◆ WORK REQUIRED ◆
Between the line containing "Given: Click info" and the line containing "2091x774 pixels." lies a run of lines; give that run again exactly, with both of those lines, and nothing else from the entries below.

◆ GIVEN INFORMATION ◆
========================================
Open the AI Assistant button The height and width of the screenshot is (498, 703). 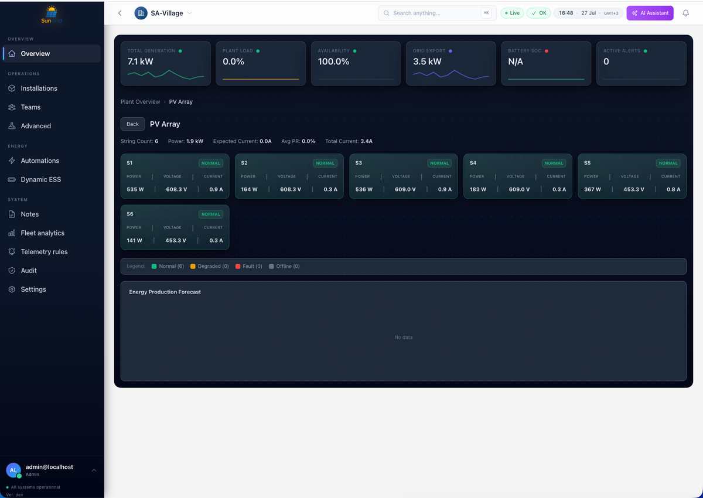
========================================
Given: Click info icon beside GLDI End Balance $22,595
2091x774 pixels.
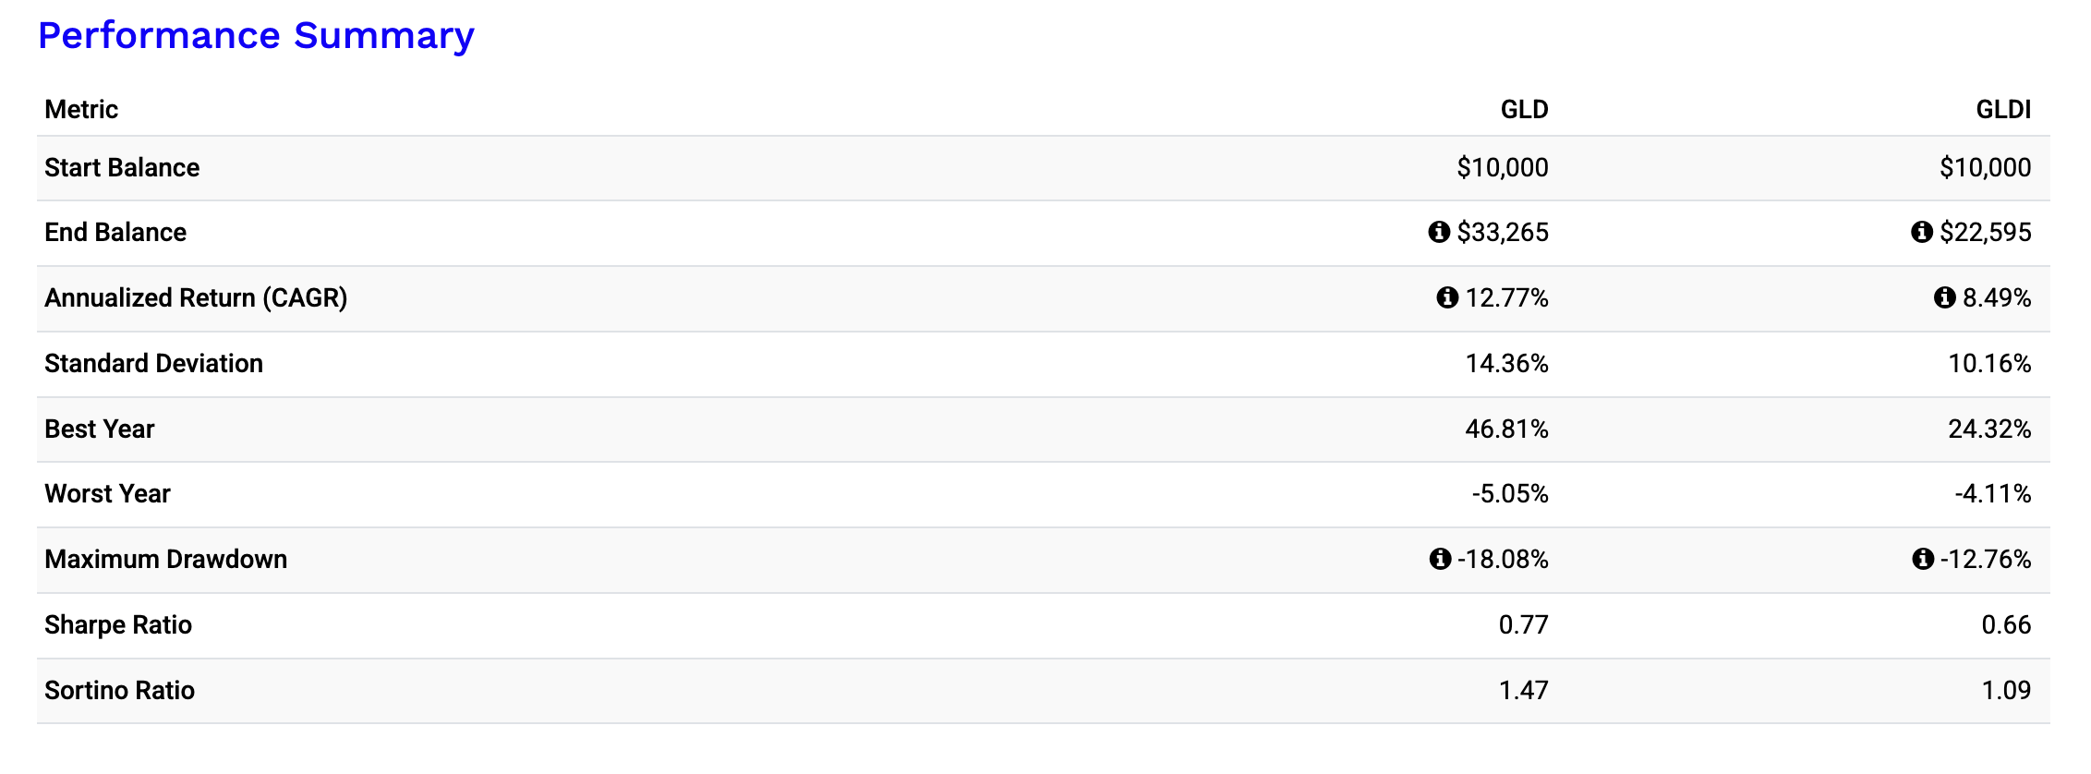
========================================
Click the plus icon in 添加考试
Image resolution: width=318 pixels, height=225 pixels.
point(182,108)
========================================
◆ RESPONSE TO THIS EXERCISE ◆
Given: Click info icon beside GLDI End Balance $22,595
2091x774 pixels.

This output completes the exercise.